Retype the entries. Match them exactly.

───── PROVIDED DATA ─────

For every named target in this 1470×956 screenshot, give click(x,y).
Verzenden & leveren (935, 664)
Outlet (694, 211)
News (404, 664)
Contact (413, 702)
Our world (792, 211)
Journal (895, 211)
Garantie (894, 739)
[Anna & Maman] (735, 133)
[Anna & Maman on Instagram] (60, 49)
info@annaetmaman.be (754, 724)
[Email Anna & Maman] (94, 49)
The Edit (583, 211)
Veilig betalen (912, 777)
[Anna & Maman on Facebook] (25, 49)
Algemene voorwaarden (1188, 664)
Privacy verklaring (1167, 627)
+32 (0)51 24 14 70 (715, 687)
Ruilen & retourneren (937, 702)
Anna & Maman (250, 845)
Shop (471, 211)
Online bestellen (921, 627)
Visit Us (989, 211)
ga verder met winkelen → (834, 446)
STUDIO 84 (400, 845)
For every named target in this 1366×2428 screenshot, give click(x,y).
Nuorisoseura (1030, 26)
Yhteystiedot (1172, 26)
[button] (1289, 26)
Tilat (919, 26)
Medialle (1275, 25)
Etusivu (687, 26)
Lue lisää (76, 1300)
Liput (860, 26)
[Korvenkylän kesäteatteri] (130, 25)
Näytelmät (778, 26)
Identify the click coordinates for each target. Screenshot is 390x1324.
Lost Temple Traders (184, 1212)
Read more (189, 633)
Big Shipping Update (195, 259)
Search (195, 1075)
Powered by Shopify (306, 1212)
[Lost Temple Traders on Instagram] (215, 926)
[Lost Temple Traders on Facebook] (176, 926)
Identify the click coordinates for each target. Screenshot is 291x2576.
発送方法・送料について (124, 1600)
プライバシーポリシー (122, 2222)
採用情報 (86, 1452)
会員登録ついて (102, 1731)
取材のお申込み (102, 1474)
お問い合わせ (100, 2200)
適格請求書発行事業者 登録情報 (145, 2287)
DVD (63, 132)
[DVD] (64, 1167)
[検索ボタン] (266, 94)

─────

WRITTEN RESPONSE
For every named target in this 1470×956 screenshot, give click(x,y).
Verzenden & leveren (935, 664)
Outlet (694, 211)
News (404, 664)
Contact (413, 702)
Our world (792, 211)
Journal (895, 211)
Garantie (894, 739)
[Anna & Maman] (735, 133)
[Anna & Maman on Instagram] (60, 49)
info@annaetmaman.be (754, 724)
[Email Anna & Maman] (94, 49)
The Edit (583, 211)
Veilig betalen (912, 777)
[Anna & Maman on Facebook] (25, 49)
Algemene voorwaarden (1188, 664)
Privacy verklaring (1167, 627)
+32 (0)51 24 14 70 (715, 687)
Ruilen & retourneren (937, 702)
Anna & Maman (250, 845)
Shop (471, 211)
Online bestellen (921, 627)
Visit Us (989, 211)
ga verder met winkelen → (834, 446)
STUDIO 84 (400, 845)
For every named target in this 1366×2428 screenshot, give click(x,y).
Nuorisoseura (1030, 26)
Yhteystiedot (1172, 26)
[button] (1289, 26)
Tilat (919, 26)
Medialle (1275, 25)
Etusivu (687, 26)
Lue lisää (76, 1300)
Liput (860, 26)
[Korvenkylän kesäteatteri] (130, 25)
Näytelmät (778, 26)
Identify the click coordinates for each target. Screenshot is 390x1324.
Lost Temple Traders (184, 1212)
Read more (189, 633)
Big Shipping Update (195, 259)
Search (195, 1075)
Powered by Shopify (306, 1212)
[Lost Temple Traders on Instagram] (215, 926)
[Lost Temple Traders on Facebook] (176, 926)
Identify the click coordinates for each target. Screenshot is 291x2576.
発送方法・送料について (124, 1600)
プライバシーポリシー (122, 2222)
採用情報 (86, 1452)
会員登録ついて (102, 1731)
取材のお申込み (102, 1474)
お問い合わせ (100, 2200)
適格請求書発行事業者 登録情報 (145, 2287)
DVD (63, 132)
[DVD] (64, 1167)
[検索ボタン] (266, 94)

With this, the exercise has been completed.